John Gerard - Publications

Publications

In 1596, Gerard published a list of rare plants he cultivated in his own garden at Holborn, where he introduced exotic plants from the New World, including a plant he misidentified as the Yucca. The Yucca failed to bloom during his lifetime, but a pip taken from his plant later bloomed for a contemporary. To this day Yucca bears the name Gerard gave it. A copy of the list of plants in his garden, published in 1596, exists in the British Museum. In 1597, Gerard published his famous Great Herball, or Generall Historie of Plantes. The 1597 edition reused hundreds of woodblocks from Eicones Plantarum (1590) by Jacobus Theodorus, which themselves had been reused from earlier 16th botanical books by Mattioli, Dodoens, Clusius, and Lobelius. The plant drawings in the 1633 and 1636 editions used hundreds of woodblocks originally made for an edition of Rembert Dodoens's herbal; the woodblocks were shipped from Antwerp to London for the purpose.

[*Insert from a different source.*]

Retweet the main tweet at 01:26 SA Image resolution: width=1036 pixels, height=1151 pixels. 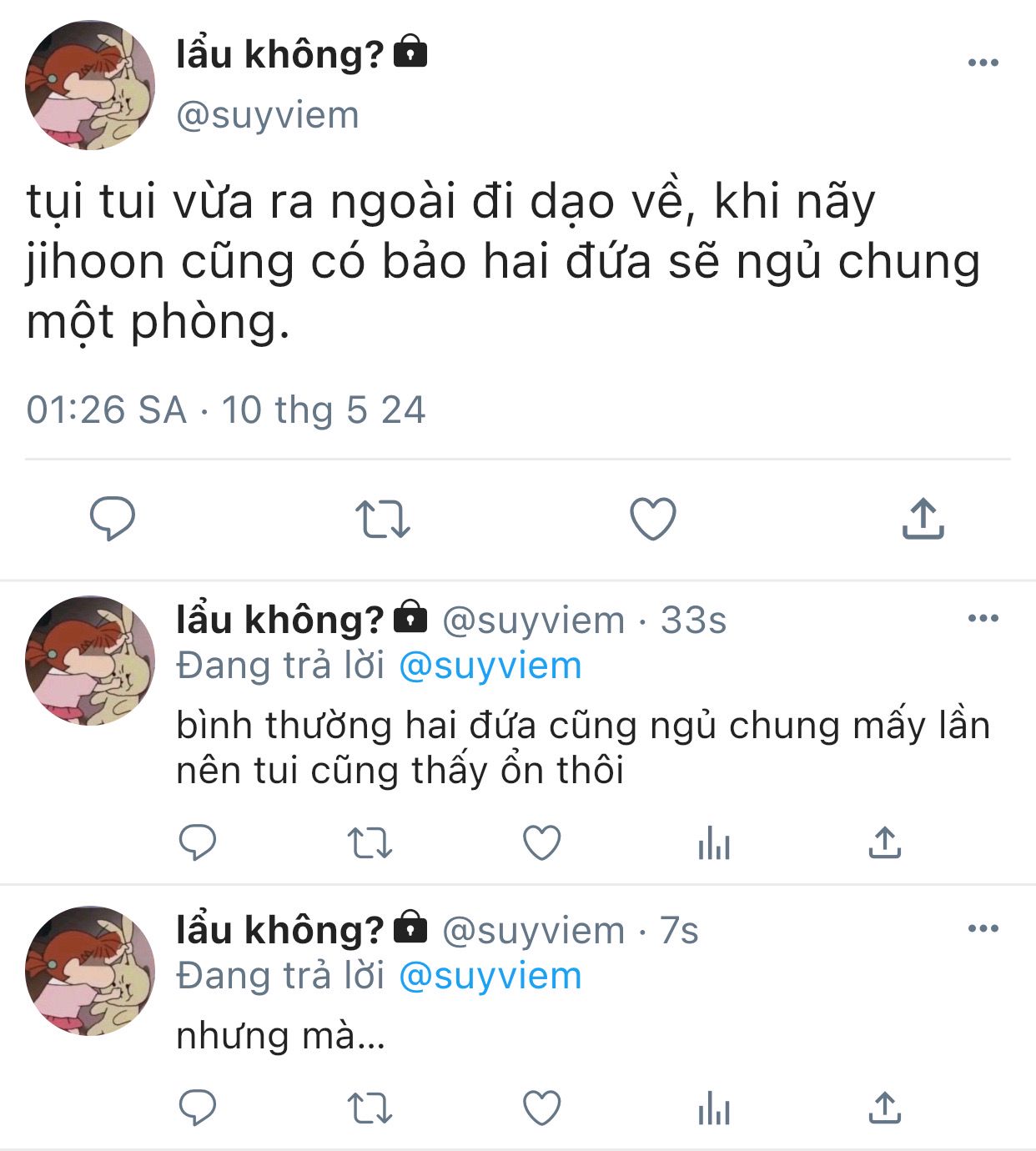click(x=383, y=519)
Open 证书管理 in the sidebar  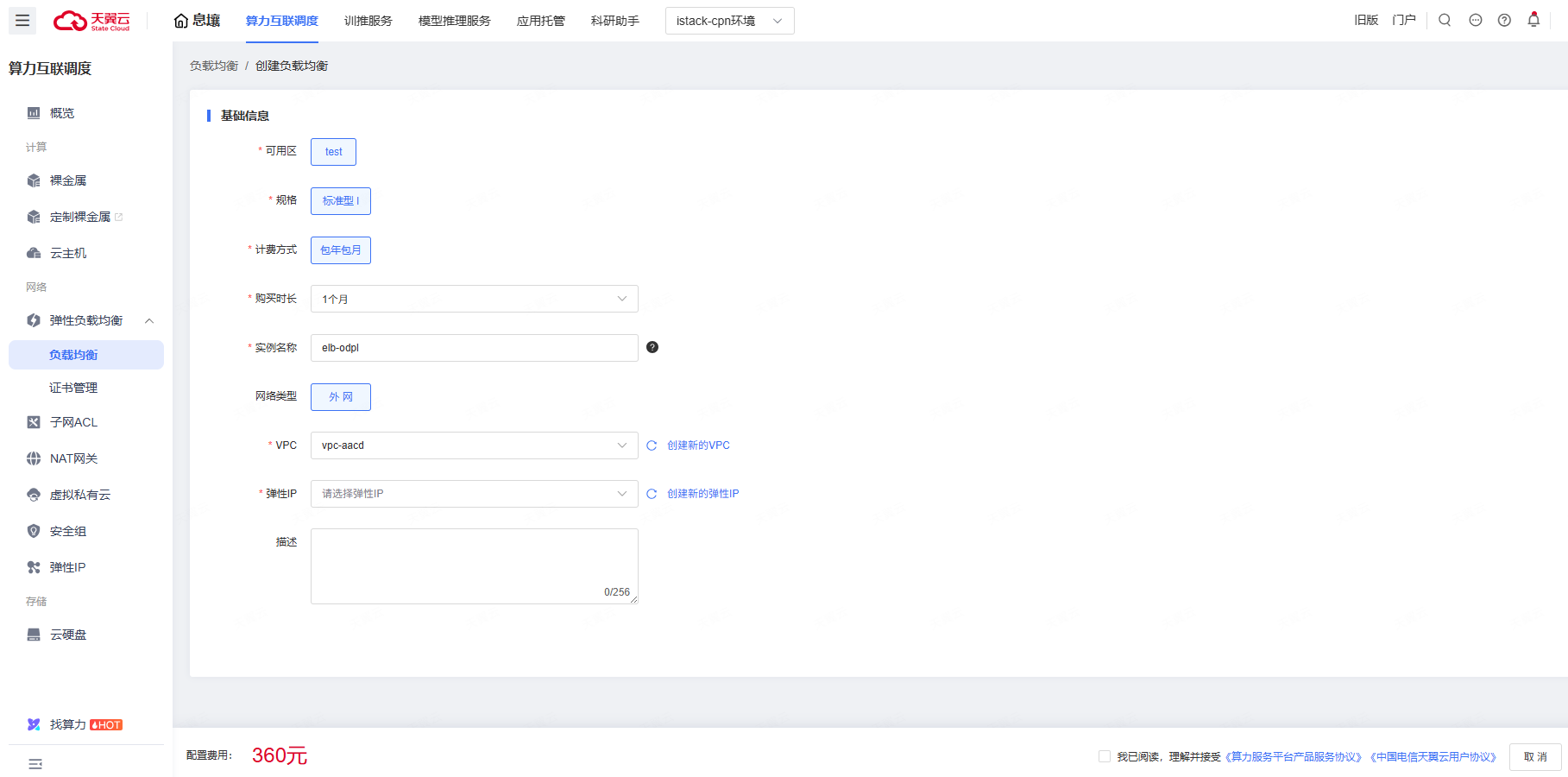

Because it was a practical and useful book, packed with helpful drawings of plants, and because Gerard had a fluid and lively writing manner, Herball was popular with ordinary literate people in 17th century England. There is evidence of the book still being in practical use even in the early 19th century.

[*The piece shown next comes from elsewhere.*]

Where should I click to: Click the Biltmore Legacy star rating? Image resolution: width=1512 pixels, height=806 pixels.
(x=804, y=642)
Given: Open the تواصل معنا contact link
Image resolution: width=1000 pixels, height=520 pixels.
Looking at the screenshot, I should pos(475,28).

The 1633 edition of Gerard's Herball was edited by Thomas Johnson, an apothecary and botanist who lived in London, under commission from the heirs to the estate of John Gerard. His edition contained many corrections and new information based on empirical observation. Through anecdotal comments, Johnson carefully distanced himself from the original work. For example, he wrote of the entry on the saffron crocus, "Our author in this chapter was of many minds." Gerard can be considered one of the founders of botany in English language, but he was not well educated, and he was not an outstanding botanist in terms of technical knowledge in his own time according to his critics.